- Genre: Documentary
- Country of origin: United Kingdom
- No. of seasons: 1
- No. of episodes: 8

Production
- Production location: Cowes
- Running time: 15 minutes

Original release
- Network: BBC Three
- Release: 25 July 2016

= Unsolved: The Boy Who Disappeared =

Unsolved: The Boy Who Disappeared is an eight-part documentary series broadcast by online channel BBC Three (available exclusively through iPlayer), with all episodes released simultaneously on 25 July 2016 at 10 am. The series follows the 1996 disappearance of Damien Nettles, a 16-year-old boy who went missing one night on the Isle of Wight. Investigative journalists Bronagh Munro and Alys Harte spent three months looking into the case, speaking to involved parties and analysing evidence. Both reporters had previously worked on flagship BBC current affairs documentary programme Panorama.

Episodes run for 15 minutes each, giving a total run time of approximately 120 minutes. The video episodes are supplemented by a range of other features such as maps, documents and character profiles published on the show's BBC mini-site.

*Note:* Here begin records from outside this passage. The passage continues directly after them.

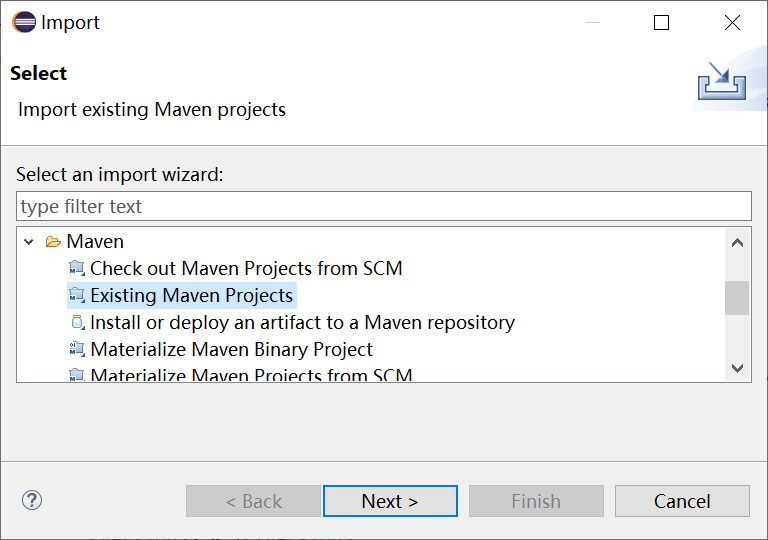Click the Existing Maven Projects icon
The image size is (768, 540).
[77, 296]
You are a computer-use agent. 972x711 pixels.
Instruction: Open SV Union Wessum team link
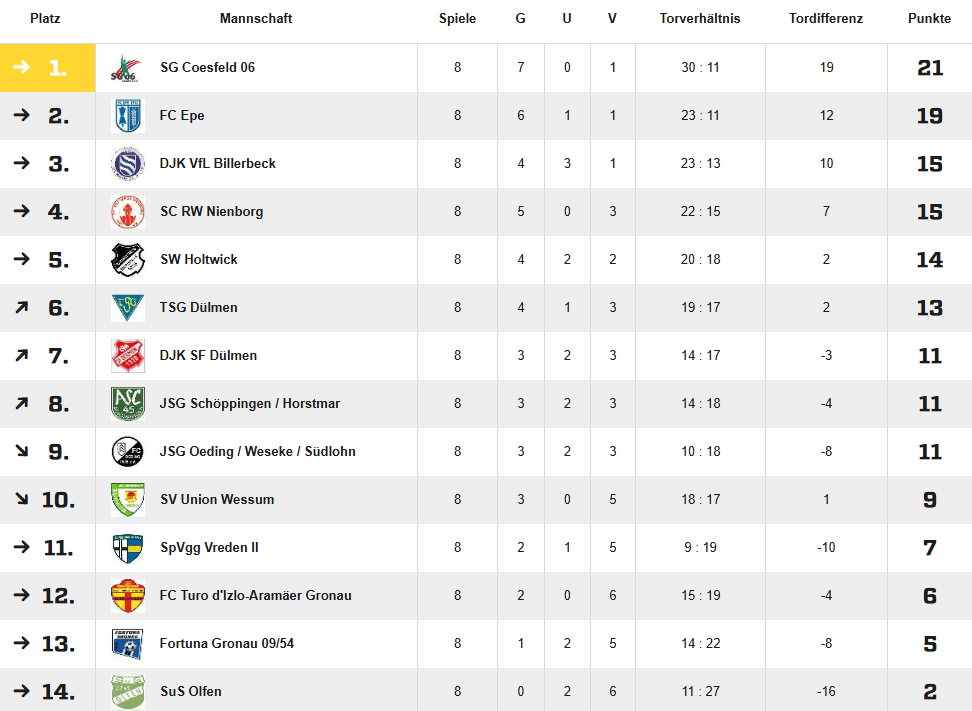tap(217, 500)
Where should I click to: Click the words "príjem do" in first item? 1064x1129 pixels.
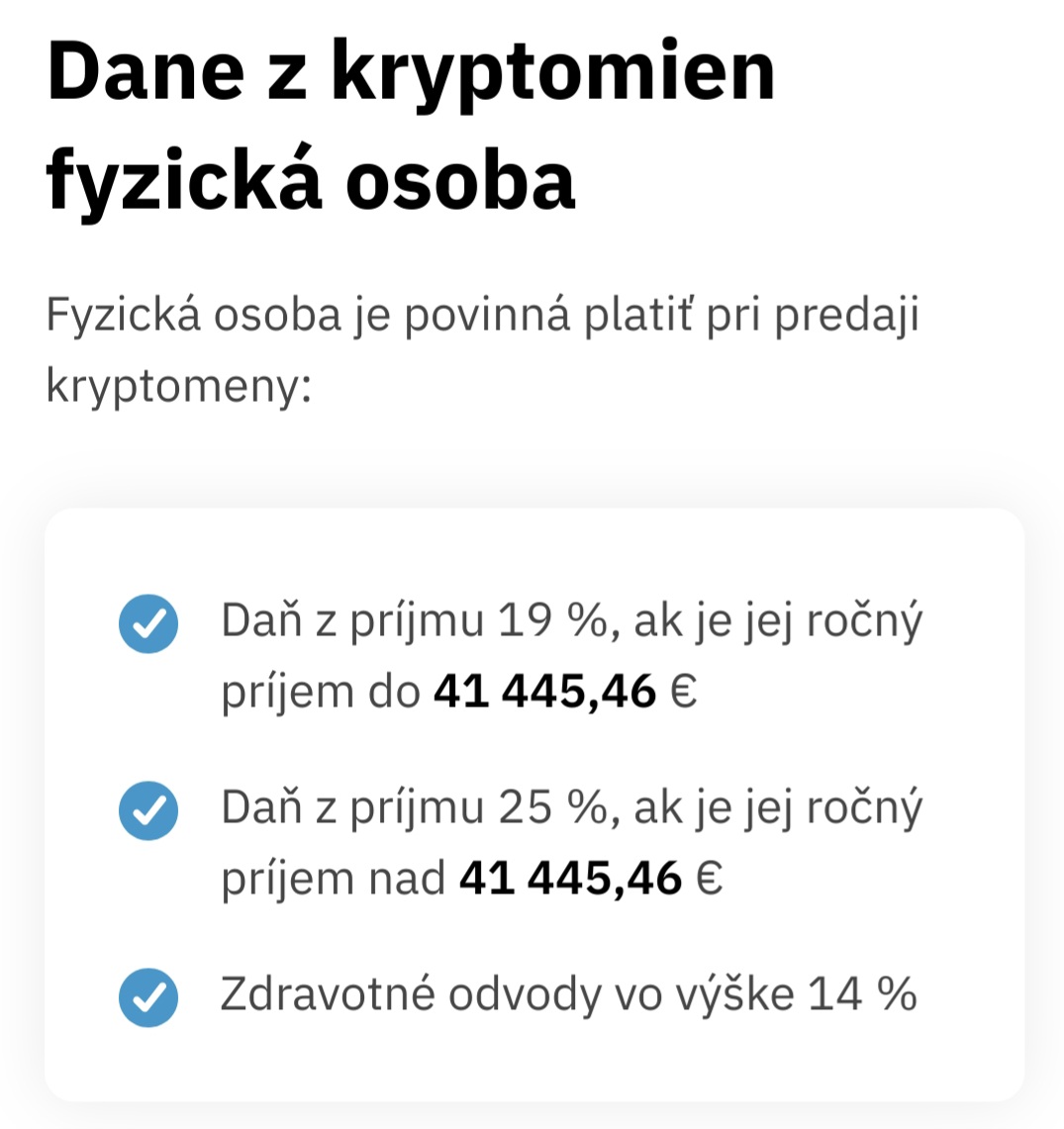pos(321,692)
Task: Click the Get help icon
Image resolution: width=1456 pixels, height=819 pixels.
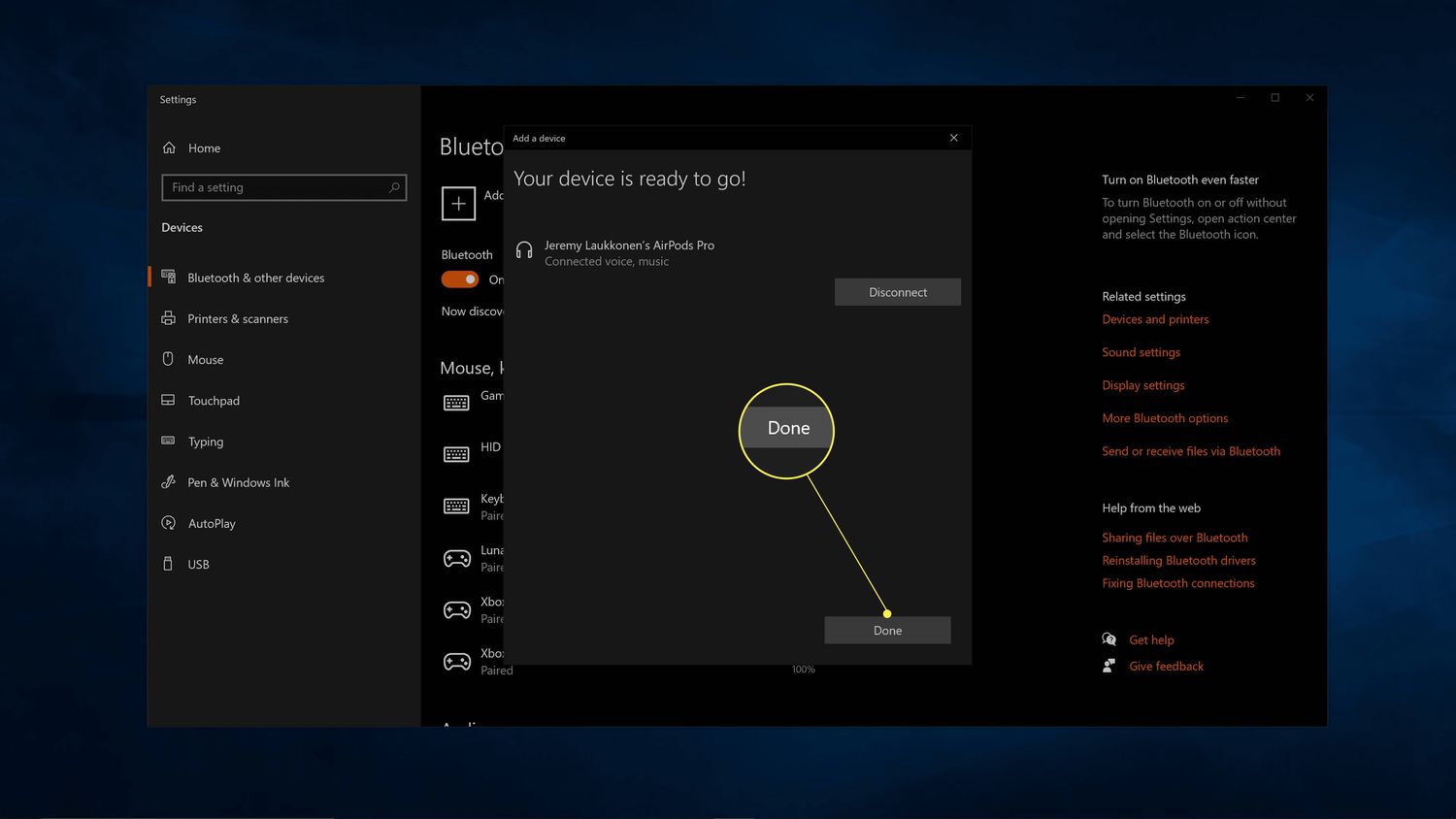Action: click(1109, 639)

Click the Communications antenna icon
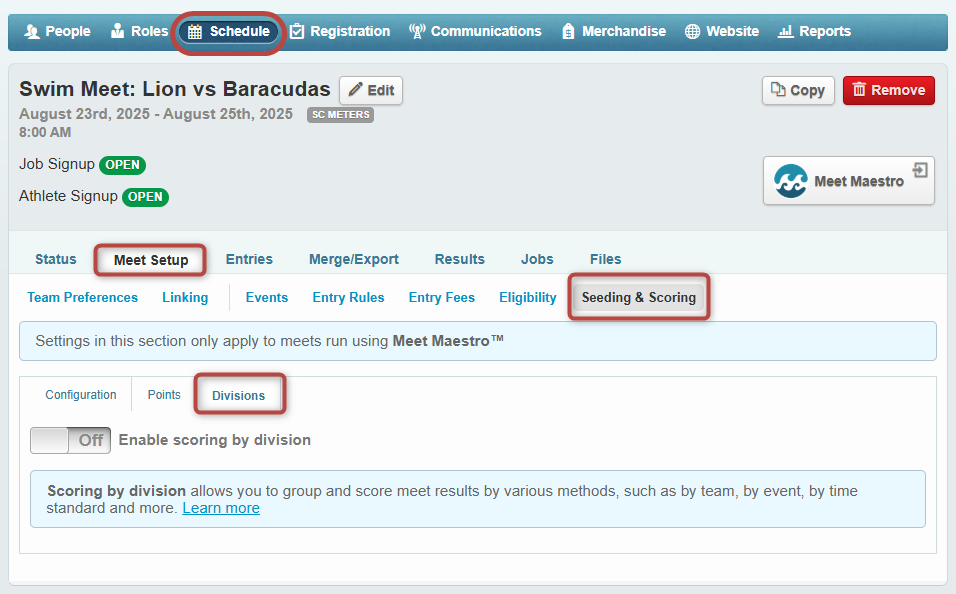tap(417, 32)
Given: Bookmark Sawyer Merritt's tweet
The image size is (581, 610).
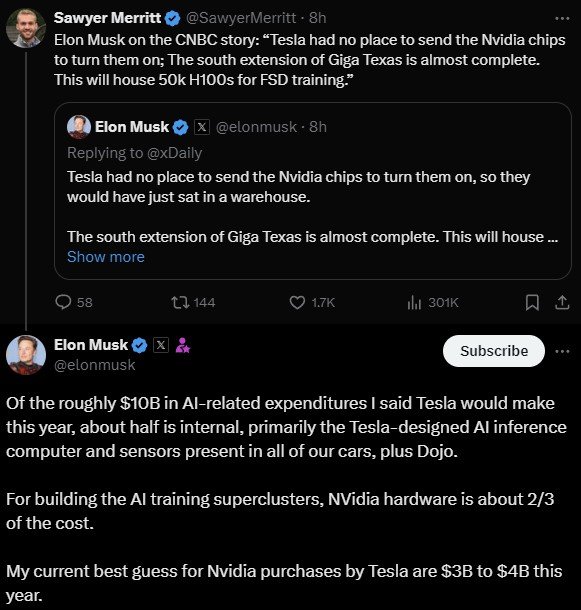Looking at the screenshot, I should (532, 302).
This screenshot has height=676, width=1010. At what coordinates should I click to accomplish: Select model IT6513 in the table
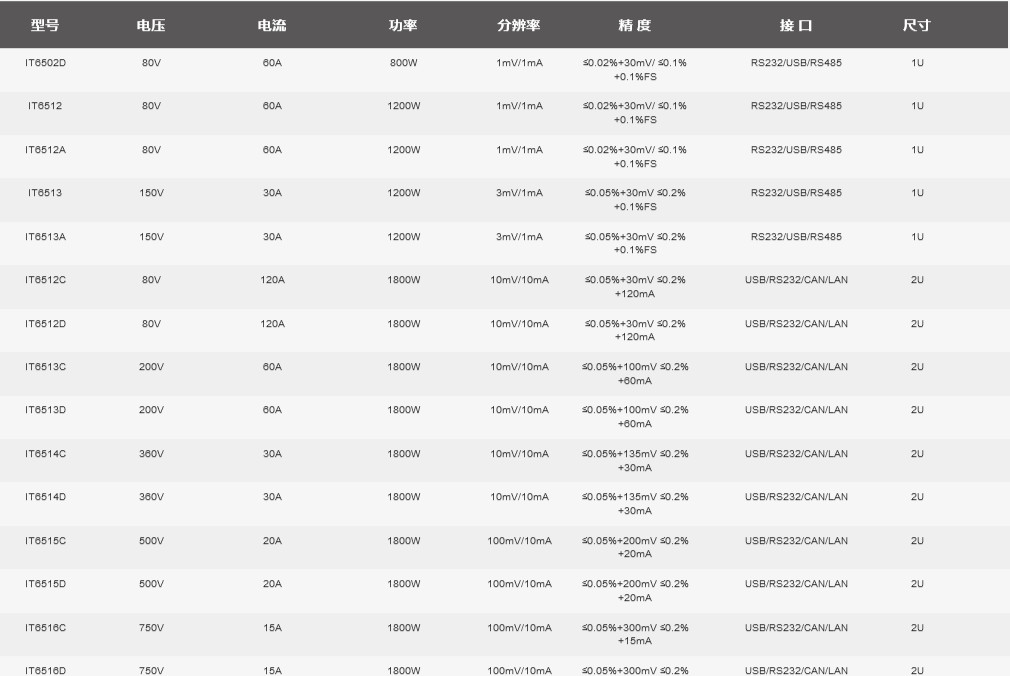pos(45,193)
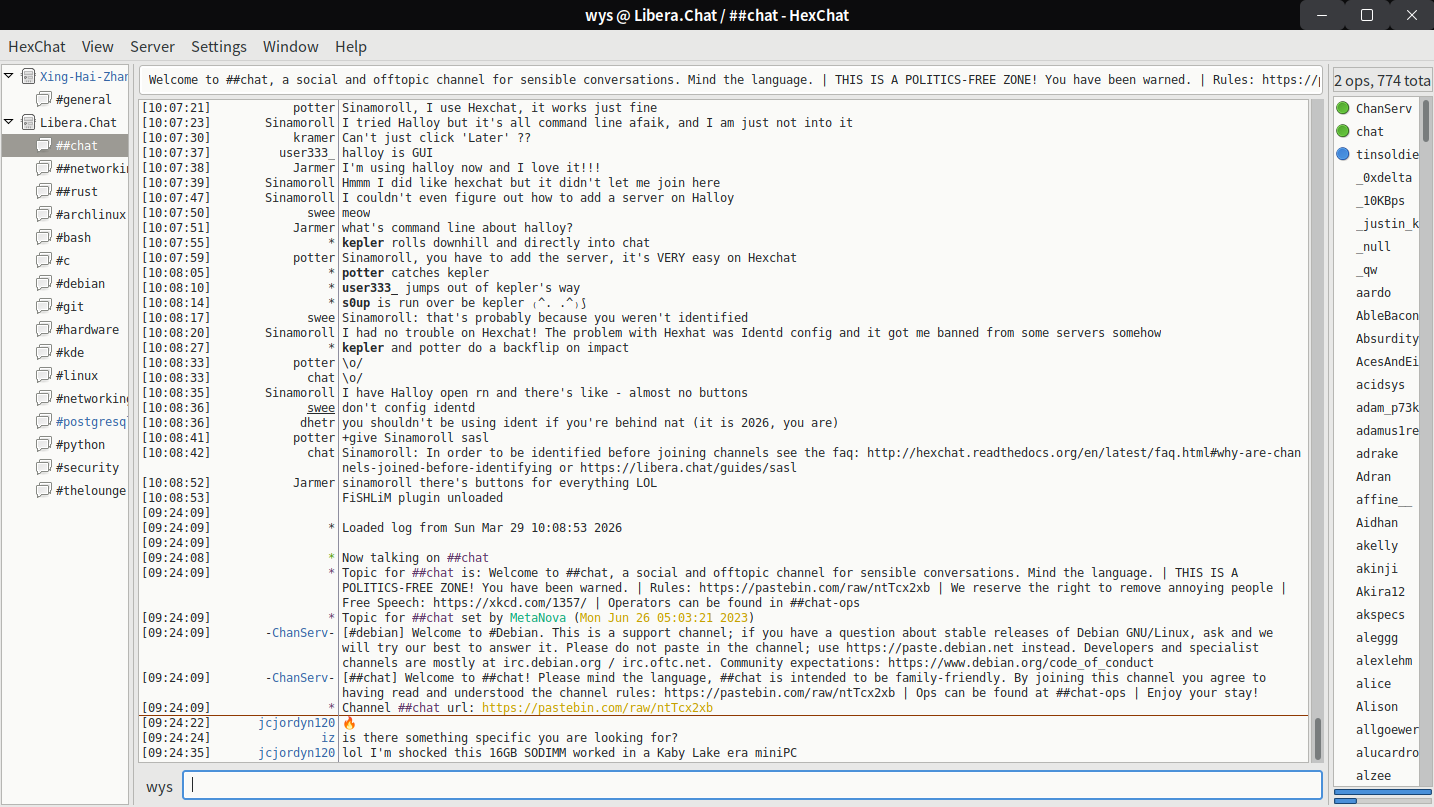This screenshot has height=807, width=1434.
Task: Click the channel icon beside #archlinux
Action: [43, 215]
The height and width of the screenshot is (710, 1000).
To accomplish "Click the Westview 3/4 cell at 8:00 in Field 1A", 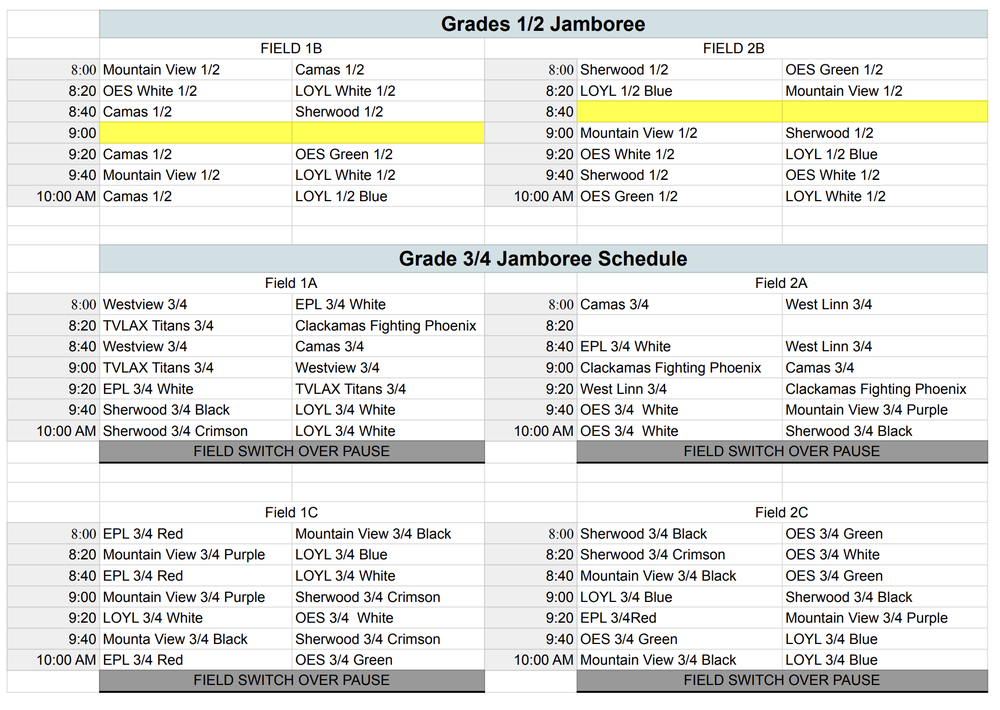I will (x=145, y=305).
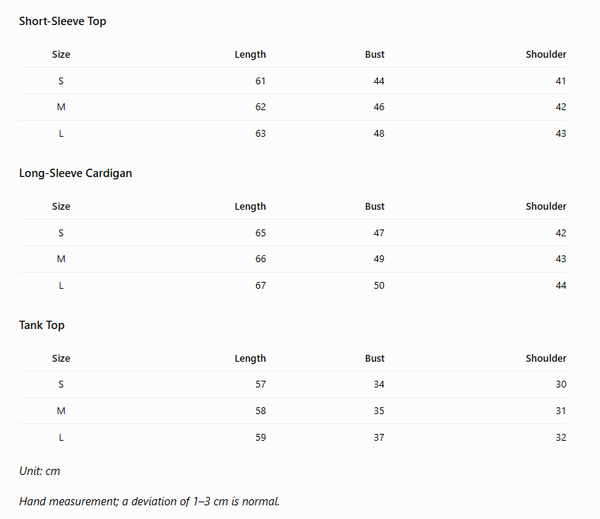Click Bust header in Long-Sleeve Cardigan table
600x519 pixels.
tap(375, 206)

Valerie Nettles, Damien's mother, praised the team for their efforts in the case, having previously been frustrated by progress. She provided the team with a large amount of evidence to assist with their investigation.

The show has been widely compared to the podcast Serial and the Netflix programme Making a Murderer, two hugely successful investigations into purported miscarriages of justice in the USA. In contrast to the cases featured in those shows, no-one has been convicted of any crime associated with Nettles' disappearance. It was one of the anticipated highlights of the early schedule following BBC Three's move to being an online-only channel. Damien Kavanagh, BBC Three controller, said We are innovating with new ways to tell stories at BBC Three and Unsolved is the perfect example of how our move online has opened up new possibilities for storytelling. Harte described the filming as an experimental format for BBC Three with cameras following their every move.